Hope for Disabilities

Fulfilling unmet needs in the disability community

PAS Position Statement on End of Life

Hawaii Helps Disabilities, Inc., dba Hope 4 Disabilities (H4D), is a 501(c)(3) non-profit organization that provides education, advocacy, resource referrals, and encouragement for living with disabilities. We believe that that every human being is unique, from conception until natural death, having infinite value. Each person possesses special gifts and differing abilities that complement those of our brothers and sisters in humanity.


We promote equal access to the physical, emotional, and spiritual support needed by patients and their loved ones throughout their lives, including palliative and hospice care leading up to the moment life reaches its natural conclusion. We oppose euthanasia in any form, along with assisted suicide, which is euphemistically called by its proponents “aid in dying” and “death with dignity.”

It is important to distinguish assisted suicide and other end-of-life circumstances with which it is often confused. The difference is between intentionally causing or hastening someone’s death and allowing a person’s life to run its natural course. The first is morally problematic; the second is not. Withholding artificial treatment from terminally ill patients or unintentionally hastening death through treatment aimed at controlling symptoms doesn’t necessarily constitute assisted suicide. As long as the purpose of such actions is either to allow the natural dying process to continue or to comfort the patient—and not to deliberately kill—they present no ethical issues. Patients have the right to refuse medical treatment that would unduly prolong the dying process and natural death.

We oppose euthanasia and assisted suicide for many reasons. Legitimizing these practices in society inevitably leads to the cheapening of human life and callousness toward vulnerable members of society, particularly those unable to speak for themselves. While proponents argue for legalization of assisted suicide on the basis of personal autonomy, there are instances in which the practice of assisted suicide ultimately leads to non-voluntary euthanasia. Euthanasia and assisted suicide are not about giving rights to the person who dies but, instead, they are about changing public policy so that doctors or others can directly and intentionally end or participate in ending another person’s life. Assisted suicide and euthanasia are not about the right to die.

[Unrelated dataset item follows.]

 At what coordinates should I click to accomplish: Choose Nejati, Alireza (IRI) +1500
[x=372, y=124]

They are about the right to kill.


Assisted suicide laws inevitably lead to discrimination against disabled individuals, resulting not only in withholding care that would otherwise be offered, but also in promoting premature death. In Oregon, where assisted suicide was legalized in 1998, cancer patient Barbara Wagner was denied chemotherapy by the Oregon Health Plan (Medicaid) in 2008. However, she was given the option of assisted suicide, should she wish to kill herself. The medical director of the Oregon Health Plan, attempted to defend the health plan’s decision, stating, “we can’t cover everything for everyone" and “we try to come up with polices that provide the most good for the most people.” He then referenced a priority list that had been developed to ration healthcare. That same year, a second cancer patient, Randy Stroup, experienced similar treatment by the Oregon Health Plan--his cancer treatment was denied but he was offered state-paid assisted suicide.

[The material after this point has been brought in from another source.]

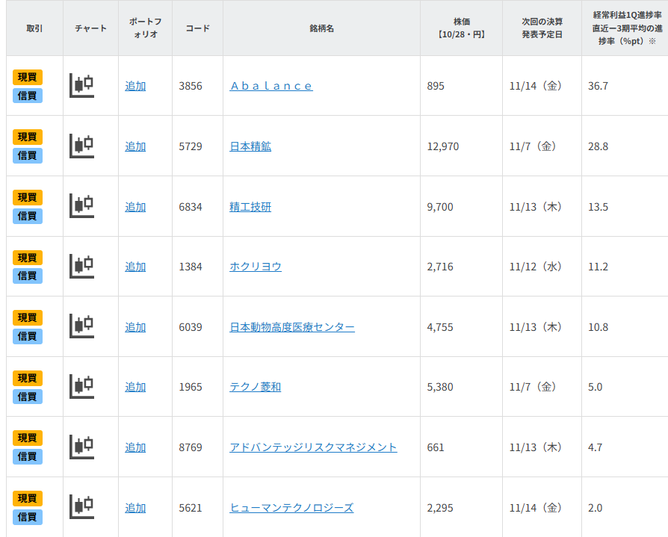Viewport: 668px width, 537px height.
Task: Click 信買 for テクノ菱和
Action: click(26, 397)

Proponents emphasize intractable pain as the leading reason for enacting assisted suicide laws, but the Oregon Death With Dignity Act 2012 Annual Report tells a different story. As in previous years, the top three end-of-life concerns patients gave were loss of autonomy (93.5%), decreasing ability to participate in activities that made life enjoyable (92.2%), and loss of dignity (77.9%). These are disability issues.


Sadly, euthanasia advocates equate disability with loss of dignity. This reflects a prevalent but erroneous societal view that people dealing with incontinence and other losses in bodily function lack dignity. People with disabilities are concerned that these psychosocial disability-related factors may be considered sufficient justification for assisted suicide. Moreover, assisted suicide laws represent a double standard: some people get suicide prevention while others get suicide assistance, and the difference between the two groups is the health status of the individual. This is blatant discrimination and a violation of the Americans with Disabilities Act (ADA).


We at Hope 4 Disabilities join a wide number of established national disability organizations in adopting a position against assisted suicide, including ADAPT, the Disability Rights Education and Defense Fund, the National Council on Independent Living, the National Spinal Cord Injury Association, the National Council on Disability, and Not Dead Yet. We also stand in opposition to the legalization of assisted suicide with the members of the Hawaii Partnership for Appropriate and Compassionate Care and others statewide.


Disability is at the heart of the assisted suicide debate. Some people fear disability as a fate worse than death. However, we at H4D know from personal experience that choosing to live honestly, positively, and bravely with our human limitations is not only uplifting, it is living (not dying!) with dignity.